Exercise prompt: Count the lines of the records that contain the string "agent" and state only that number.

^^^^

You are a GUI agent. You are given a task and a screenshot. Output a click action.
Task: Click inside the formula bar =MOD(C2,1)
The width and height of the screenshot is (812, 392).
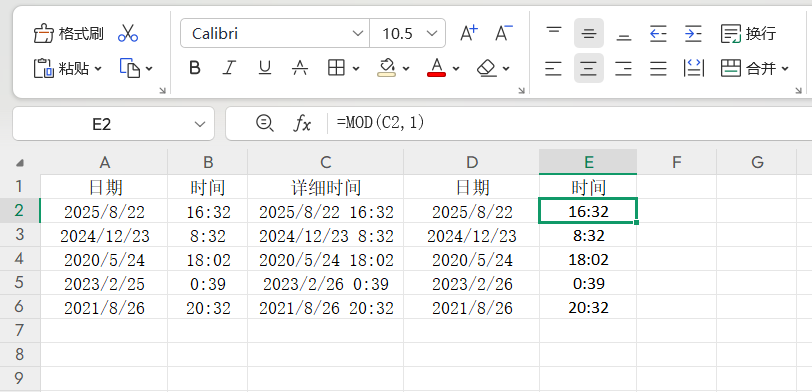pos(570,123)
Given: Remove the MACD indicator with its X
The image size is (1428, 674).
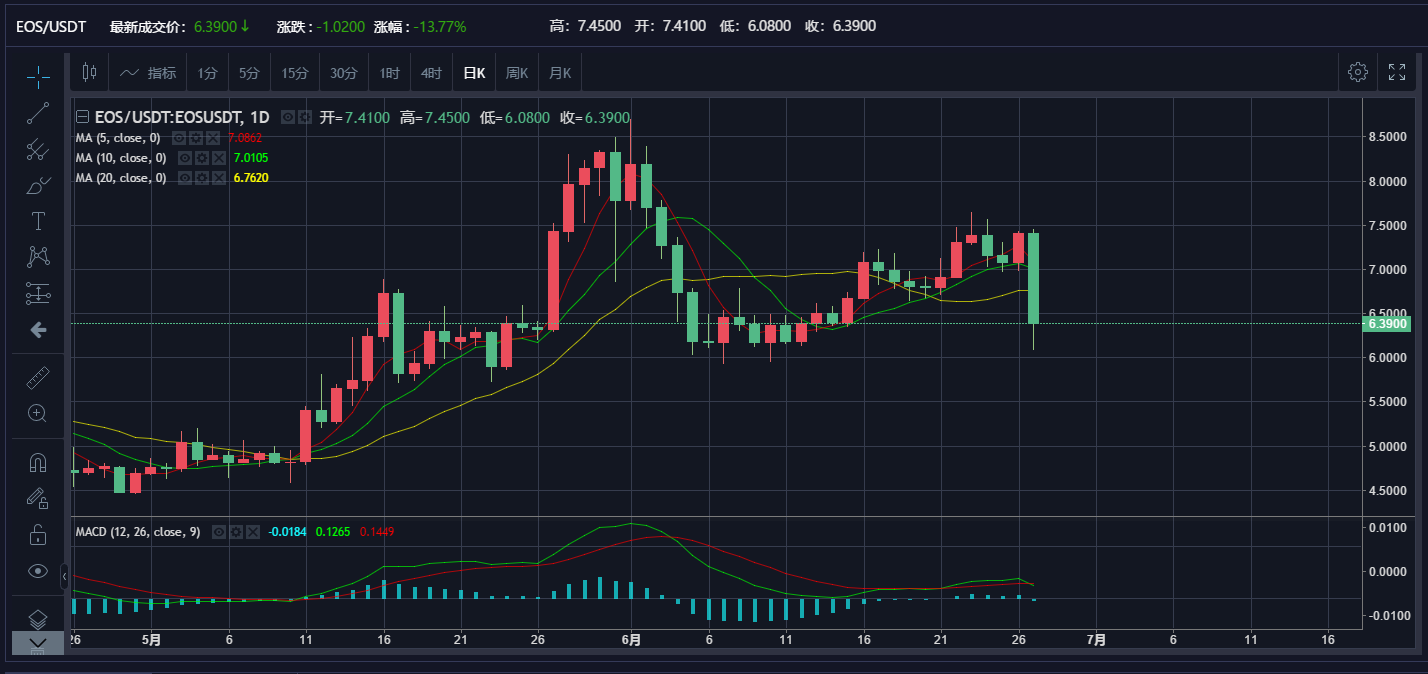Looking at the screenshot, I should [x=252, y=532].
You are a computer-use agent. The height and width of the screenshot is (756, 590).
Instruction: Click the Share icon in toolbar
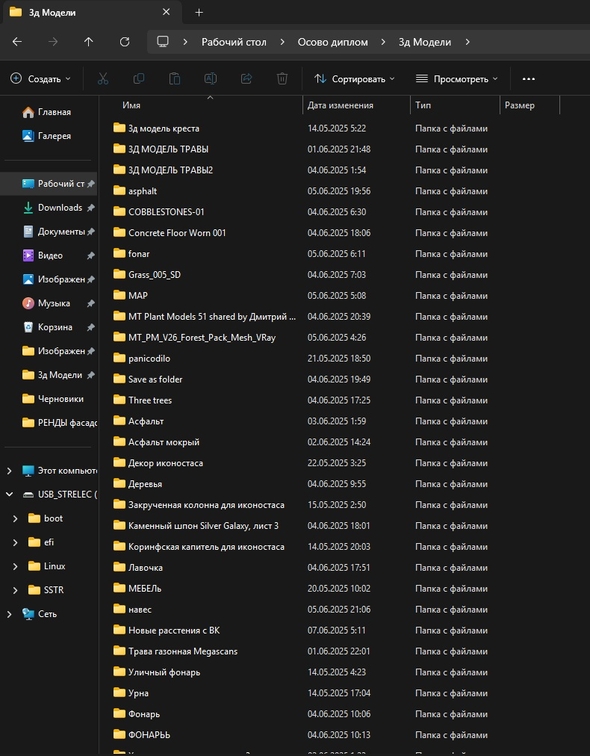pos(246,79)
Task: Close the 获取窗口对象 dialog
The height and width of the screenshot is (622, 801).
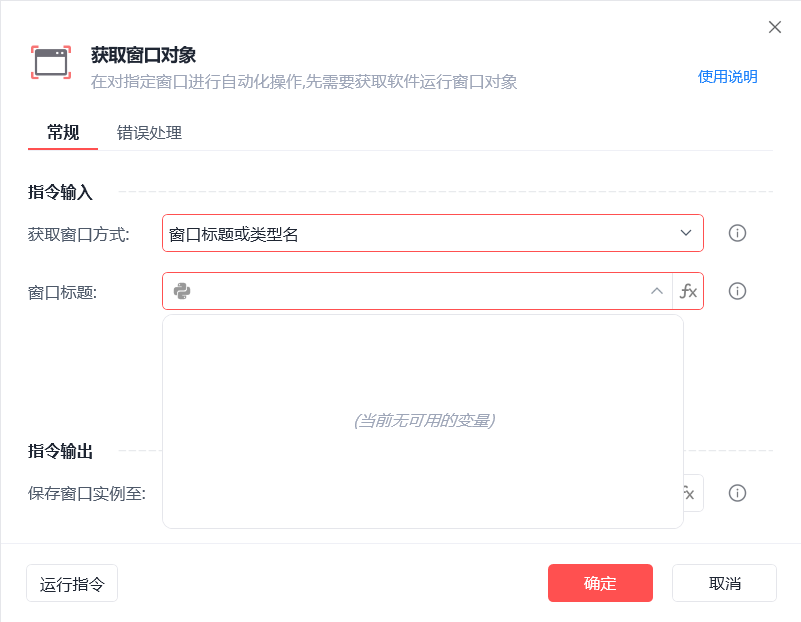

^^^^

Exercise response: 2